L’économiste en cheffe du groupe Indosuez l’assure: «La reprise sera longue à venir.» La reprise de quoi? De l’«économie»? Mais de laquelle? Toute «l’économie» ne s’est pas si mal portée de la coronapandémie, et il y en a à qui le virus ne s’est attaqué que pour leur faire des couilles en or: les GAFAM (Google, Amazon, Facebook, Apple, Microsoft). Microsoft a vu ses bénéfices augmenter de 22,8% entre le premier trimestre 2019 et le premier trimestre 2020 et atteindre 10,8 mil-liards de dollars US, et Facebook a fait encore mieux: 100% d’augmentation (5 milliards de bénéfices), alors que leurs cotes en bourse plongeaient (avec la bourse elle-même). Il est vrai que ces monstres se sont rendus indispensables en période de confinement: Amazon a suppléé aux commerces fermés, et son chiffre d’affaire a bondi de 26% pour atteindre 75,5 milliards...
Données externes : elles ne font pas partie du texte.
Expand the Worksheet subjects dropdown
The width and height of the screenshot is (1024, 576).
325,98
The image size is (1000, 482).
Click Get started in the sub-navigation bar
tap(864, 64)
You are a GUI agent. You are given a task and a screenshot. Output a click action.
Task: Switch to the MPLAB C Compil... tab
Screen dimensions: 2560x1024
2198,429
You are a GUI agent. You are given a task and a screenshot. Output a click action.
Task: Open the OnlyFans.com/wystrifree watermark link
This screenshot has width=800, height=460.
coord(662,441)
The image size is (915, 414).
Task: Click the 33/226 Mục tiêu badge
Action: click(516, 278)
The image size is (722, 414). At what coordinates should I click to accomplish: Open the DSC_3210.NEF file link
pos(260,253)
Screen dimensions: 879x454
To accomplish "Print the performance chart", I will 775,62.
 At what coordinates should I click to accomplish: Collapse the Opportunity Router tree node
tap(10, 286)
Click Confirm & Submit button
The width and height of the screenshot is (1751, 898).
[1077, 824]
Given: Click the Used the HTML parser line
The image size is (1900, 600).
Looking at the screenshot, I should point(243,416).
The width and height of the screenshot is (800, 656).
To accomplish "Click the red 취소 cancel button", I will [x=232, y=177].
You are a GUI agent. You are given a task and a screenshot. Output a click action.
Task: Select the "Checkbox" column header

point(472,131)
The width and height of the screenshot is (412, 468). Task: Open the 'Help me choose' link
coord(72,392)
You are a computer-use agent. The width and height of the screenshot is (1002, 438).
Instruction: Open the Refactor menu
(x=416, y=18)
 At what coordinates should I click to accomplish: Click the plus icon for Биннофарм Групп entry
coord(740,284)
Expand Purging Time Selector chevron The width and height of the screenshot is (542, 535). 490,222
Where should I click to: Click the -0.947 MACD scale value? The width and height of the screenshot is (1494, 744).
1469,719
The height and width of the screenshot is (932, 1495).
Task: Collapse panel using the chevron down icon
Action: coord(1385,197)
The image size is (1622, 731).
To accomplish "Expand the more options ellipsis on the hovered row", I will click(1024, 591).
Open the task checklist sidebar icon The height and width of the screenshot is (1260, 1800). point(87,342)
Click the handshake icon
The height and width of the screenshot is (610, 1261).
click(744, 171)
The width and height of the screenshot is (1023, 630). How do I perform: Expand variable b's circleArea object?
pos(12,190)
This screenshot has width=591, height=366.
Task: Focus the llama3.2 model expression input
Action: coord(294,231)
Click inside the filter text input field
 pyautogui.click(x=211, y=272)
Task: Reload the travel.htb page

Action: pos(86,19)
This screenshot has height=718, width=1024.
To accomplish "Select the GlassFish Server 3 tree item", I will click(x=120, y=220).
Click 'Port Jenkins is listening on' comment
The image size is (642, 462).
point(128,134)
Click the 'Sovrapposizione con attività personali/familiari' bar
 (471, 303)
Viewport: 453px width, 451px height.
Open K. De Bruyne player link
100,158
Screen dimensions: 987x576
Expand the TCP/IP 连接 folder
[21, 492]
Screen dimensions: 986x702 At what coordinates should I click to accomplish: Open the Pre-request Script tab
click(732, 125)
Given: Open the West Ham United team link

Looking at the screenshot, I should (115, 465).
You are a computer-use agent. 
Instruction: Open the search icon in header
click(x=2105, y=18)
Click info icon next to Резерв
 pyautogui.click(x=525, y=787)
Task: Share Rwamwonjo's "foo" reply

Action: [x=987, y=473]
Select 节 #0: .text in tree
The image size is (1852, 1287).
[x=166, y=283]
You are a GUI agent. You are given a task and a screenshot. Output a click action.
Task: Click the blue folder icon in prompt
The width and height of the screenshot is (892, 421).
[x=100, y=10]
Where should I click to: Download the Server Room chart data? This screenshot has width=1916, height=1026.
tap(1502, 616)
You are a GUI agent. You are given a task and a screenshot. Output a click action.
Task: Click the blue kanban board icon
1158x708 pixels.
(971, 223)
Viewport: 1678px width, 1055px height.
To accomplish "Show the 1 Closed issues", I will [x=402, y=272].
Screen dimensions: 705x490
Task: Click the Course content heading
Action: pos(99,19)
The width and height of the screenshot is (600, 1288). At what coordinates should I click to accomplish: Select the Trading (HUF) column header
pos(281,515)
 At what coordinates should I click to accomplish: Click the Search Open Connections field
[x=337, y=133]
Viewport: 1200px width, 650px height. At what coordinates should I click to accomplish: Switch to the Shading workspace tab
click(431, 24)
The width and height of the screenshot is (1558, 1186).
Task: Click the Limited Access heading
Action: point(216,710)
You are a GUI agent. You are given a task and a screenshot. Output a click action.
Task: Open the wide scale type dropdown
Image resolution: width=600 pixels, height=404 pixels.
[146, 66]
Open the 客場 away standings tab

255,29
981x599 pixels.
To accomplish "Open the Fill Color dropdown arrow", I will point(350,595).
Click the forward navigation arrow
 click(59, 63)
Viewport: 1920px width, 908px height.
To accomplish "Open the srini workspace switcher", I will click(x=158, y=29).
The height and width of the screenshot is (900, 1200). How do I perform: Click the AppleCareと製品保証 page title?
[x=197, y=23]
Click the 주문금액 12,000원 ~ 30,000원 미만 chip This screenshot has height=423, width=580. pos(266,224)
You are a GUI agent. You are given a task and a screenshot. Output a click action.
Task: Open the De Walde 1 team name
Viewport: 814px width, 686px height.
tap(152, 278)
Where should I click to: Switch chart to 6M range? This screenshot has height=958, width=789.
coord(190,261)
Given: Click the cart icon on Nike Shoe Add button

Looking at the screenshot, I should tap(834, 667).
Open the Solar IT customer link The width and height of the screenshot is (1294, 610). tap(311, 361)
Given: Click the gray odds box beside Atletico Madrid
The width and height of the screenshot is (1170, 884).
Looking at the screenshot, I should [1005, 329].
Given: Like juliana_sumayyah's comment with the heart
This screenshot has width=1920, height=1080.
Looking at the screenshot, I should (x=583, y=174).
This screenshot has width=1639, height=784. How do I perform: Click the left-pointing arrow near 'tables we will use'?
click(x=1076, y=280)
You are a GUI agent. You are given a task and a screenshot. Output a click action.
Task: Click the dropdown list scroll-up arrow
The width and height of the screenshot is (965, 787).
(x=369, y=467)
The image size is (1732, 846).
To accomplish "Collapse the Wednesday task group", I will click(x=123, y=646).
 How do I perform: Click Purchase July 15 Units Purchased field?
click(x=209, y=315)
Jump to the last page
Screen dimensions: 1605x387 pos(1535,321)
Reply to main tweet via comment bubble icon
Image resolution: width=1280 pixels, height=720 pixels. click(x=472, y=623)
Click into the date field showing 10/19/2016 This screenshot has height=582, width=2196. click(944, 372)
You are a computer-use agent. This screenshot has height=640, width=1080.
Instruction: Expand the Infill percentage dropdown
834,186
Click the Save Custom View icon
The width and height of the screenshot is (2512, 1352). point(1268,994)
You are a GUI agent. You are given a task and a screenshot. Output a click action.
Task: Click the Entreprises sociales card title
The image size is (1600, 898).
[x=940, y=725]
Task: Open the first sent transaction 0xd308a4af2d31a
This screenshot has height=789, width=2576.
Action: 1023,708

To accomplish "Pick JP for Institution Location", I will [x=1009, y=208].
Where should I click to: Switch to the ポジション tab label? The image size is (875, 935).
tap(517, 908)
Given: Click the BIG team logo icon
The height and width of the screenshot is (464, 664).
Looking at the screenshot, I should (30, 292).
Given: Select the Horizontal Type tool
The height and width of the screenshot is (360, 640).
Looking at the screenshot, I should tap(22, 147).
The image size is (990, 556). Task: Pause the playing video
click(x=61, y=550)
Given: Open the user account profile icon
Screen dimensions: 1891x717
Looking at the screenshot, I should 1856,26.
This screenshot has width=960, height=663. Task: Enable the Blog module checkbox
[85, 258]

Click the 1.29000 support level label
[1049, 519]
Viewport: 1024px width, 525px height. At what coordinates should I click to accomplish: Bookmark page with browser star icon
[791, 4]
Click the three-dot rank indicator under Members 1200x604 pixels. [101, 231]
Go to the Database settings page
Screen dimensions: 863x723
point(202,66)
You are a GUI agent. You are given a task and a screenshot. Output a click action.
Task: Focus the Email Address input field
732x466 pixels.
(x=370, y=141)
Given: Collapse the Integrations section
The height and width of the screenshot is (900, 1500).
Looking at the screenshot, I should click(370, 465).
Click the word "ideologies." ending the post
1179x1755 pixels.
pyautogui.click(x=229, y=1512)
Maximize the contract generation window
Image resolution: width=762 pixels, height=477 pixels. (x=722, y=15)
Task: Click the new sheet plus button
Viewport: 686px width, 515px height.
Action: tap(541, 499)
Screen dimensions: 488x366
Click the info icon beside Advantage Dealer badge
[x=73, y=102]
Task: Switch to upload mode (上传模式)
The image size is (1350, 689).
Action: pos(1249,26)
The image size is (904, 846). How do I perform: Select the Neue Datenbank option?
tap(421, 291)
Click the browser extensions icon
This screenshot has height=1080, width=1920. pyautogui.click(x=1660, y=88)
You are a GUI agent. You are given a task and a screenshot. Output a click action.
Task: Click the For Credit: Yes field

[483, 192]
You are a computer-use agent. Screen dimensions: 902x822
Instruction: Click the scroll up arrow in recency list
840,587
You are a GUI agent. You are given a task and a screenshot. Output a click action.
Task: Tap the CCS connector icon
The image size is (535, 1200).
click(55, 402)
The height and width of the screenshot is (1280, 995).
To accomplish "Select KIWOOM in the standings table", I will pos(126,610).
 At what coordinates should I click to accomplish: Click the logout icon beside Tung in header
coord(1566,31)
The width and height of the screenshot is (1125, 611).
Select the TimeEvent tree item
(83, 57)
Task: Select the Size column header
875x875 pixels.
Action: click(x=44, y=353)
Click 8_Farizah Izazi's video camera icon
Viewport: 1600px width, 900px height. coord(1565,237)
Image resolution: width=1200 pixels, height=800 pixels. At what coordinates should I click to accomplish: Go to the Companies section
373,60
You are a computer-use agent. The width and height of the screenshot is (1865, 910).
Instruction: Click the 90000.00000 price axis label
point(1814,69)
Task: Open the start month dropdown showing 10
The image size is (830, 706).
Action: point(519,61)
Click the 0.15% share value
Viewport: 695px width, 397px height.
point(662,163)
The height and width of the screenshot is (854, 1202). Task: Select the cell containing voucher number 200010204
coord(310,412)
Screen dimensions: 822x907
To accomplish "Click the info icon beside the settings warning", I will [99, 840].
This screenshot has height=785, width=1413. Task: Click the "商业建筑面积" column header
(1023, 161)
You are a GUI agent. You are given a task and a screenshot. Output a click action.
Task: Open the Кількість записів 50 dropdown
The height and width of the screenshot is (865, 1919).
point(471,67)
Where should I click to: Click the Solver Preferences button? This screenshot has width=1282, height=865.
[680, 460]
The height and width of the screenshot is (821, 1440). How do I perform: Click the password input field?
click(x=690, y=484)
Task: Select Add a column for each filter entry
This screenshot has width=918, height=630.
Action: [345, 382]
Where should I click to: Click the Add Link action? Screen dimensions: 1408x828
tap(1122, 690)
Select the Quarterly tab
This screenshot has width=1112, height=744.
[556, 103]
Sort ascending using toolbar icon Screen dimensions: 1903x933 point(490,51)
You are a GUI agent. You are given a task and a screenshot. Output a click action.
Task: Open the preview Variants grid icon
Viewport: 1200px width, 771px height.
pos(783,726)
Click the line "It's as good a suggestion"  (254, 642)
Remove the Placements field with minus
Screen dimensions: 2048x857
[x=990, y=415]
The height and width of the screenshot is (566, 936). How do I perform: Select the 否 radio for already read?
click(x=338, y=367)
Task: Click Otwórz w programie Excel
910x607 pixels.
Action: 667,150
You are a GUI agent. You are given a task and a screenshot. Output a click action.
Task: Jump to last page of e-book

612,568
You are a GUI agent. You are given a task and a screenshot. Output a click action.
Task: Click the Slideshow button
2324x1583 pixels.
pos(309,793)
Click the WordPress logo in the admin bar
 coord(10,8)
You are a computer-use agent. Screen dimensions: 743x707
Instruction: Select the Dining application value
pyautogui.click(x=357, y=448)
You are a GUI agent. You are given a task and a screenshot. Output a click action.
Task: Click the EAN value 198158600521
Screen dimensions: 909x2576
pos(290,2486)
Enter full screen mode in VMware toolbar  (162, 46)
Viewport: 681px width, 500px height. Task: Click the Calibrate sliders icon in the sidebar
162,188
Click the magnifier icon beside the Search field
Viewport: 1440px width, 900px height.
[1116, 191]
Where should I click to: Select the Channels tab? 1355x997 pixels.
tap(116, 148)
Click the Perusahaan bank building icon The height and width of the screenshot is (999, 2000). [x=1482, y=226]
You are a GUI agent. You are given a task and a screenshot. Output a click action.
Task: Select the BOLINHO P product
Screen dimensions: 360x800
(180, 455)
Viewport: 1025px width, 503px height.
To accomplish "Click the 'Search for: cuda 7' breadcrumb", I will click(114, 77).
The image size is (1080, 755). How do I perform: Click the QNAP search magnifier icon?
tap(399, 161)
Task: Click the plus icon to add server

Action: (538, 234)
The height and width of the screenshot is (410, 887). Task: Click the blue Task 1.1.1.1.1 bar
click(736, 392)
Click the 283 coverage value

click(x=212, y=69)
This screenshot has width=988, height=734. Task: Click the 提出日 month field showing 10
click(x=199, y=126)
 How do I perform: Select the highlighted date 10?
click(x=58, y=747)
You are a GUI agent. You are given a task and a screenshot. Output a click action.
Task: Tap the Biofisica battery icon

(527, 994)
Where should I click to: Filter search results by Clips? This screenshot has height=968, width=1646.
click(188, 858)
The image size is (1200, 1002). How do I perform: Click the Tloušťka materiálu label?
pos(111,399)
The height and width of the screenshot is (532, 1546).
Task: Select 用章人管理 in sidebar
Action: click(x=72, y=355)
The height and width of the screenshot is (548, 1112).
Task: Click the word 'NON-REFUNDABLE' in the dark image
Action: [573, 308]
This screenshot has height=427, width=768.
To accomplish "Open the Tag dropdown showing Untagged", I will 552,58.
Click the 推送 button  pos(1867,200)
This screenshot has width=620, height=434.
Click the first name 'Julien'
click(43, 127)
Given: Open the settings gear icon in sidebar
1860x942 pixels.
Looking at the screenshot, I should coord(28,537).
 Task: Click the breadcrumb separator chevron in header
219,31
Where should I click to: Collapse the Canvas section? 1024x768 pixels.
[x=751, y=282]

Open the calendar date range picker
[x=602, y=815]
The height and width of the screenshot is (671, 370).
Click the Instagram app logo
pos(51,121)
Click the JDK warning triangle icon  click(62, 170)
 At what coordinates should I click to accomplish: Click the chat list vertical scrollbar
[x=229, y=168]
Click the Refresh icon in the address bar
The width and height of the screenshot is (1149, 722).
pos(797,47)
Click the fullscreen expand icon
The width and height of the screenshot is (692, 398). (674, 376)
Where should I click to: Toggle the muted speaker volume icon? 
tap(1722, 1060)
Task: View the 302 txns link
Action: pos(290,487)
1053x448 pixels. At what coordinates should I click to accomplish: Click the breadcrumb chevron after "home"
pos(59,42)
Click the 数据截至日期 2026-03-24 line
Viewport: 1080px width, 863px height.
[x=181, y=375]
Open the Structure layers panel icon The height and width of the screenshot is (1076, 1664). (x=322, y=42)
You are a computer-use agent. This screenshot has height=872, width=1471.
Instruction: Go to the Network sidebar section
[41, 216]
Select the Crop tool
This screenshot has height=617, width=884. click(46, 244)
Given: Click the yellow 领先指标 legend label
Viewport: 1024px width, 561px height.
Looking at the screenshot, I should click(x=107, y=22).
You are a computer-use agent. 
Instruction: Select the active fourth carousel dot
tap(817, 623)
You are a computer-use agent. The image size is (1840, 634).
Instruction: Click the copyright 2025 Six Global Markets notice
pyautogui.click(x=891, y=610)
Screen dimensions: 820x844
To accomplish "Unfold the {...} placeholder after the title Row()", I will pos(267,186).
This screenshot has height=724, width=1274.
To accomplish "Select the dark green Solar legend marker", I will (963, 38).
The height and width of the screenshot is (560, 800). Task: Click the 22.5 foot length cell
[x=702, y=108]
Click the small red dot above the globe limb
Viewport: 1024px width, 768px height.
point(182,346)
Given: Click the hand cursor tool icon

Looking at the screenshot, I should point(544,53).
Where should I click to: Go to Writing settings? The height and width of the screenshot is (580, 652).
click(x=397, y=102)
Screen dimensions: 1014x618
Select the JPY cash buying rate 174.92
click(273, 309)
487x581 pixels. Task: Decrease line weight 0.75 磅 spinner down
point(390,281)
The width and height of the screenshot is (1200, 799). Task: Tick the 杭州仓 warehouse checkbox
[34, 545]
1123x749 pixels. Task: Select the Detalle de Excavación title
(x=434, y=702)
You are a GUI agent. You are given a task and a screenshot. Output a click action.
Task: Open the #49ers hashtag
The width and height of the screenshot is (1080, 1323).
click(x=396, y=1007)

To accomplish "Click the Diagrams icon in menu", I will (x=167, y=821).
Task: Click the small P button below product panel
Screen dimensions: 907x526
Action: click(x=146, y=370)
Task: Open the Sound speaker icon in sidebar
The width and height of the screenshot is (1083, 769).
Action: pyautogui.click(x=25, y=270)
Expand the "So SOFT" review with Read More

Cette manne leur a permis de jouer les philanthropes: Google et Facebook ont cartographié le virus, Google a ouvert des centres de dépistage, Amazon a engagé 175’000 personnes aux USA, Google et Apple ont développé un système commun de traçage du virus... Pour le reste, Indosuez prévoit un recul de 3% du PIB mondial et l’OMC une baisse du commerce international de 12 à 32% en 2020 par rapport à 2019... Mais quel est le commerce qui va baisser? Le commerce de quoi? Tous les achats importants ne sont pas reportés aux calendes grecques (ou turques): la Suisse veut acheter des avions de combat pour des milliards de francs... Et au Brésil, sous la houlette de Carbonaro et de ses séides, la déforestation de l’Amazonie continue, et même s’accélère. Tant pis pour les Indiens. Si le coronavirus passe par là, il réglera le problème, comme la variole a réglé le problème des Amérindiens du nord: en les exterminant.
Revenons à nos moutons, nos pénates et nos foyers: Sans doute le confinement physique est-il totalement contradictoire avec le comportement «normal» dans nos sociétés – mais on parle bien ici du confinement physique, parce qu’il en est d’autres, plus pervers: on peut courir de son lieu de domicile à son lieu de travail, du lieu de stationnement de sa bagnole à son lieu de rendez-vous ou de consommation, d’un rite social à un autre, tout en restant confiné dans un rôle social, un dogme idéologique ou religieux, une activité professionnelle...
Le déconfinement, après tout, pourrait bien n’être qu’un retour à l’âne normal: celui qui brait quand on le prive de son fitness ou de sa teuf. Ou de ses séances de Conseil municipal? Euh... Bah, après tout, l’âne est un animal fort sympathique. Qu’Aliboron nous pardonne nos jeux de mots hasardeux: c’est moins de lui qu’on ricane que du mouton de Panurge.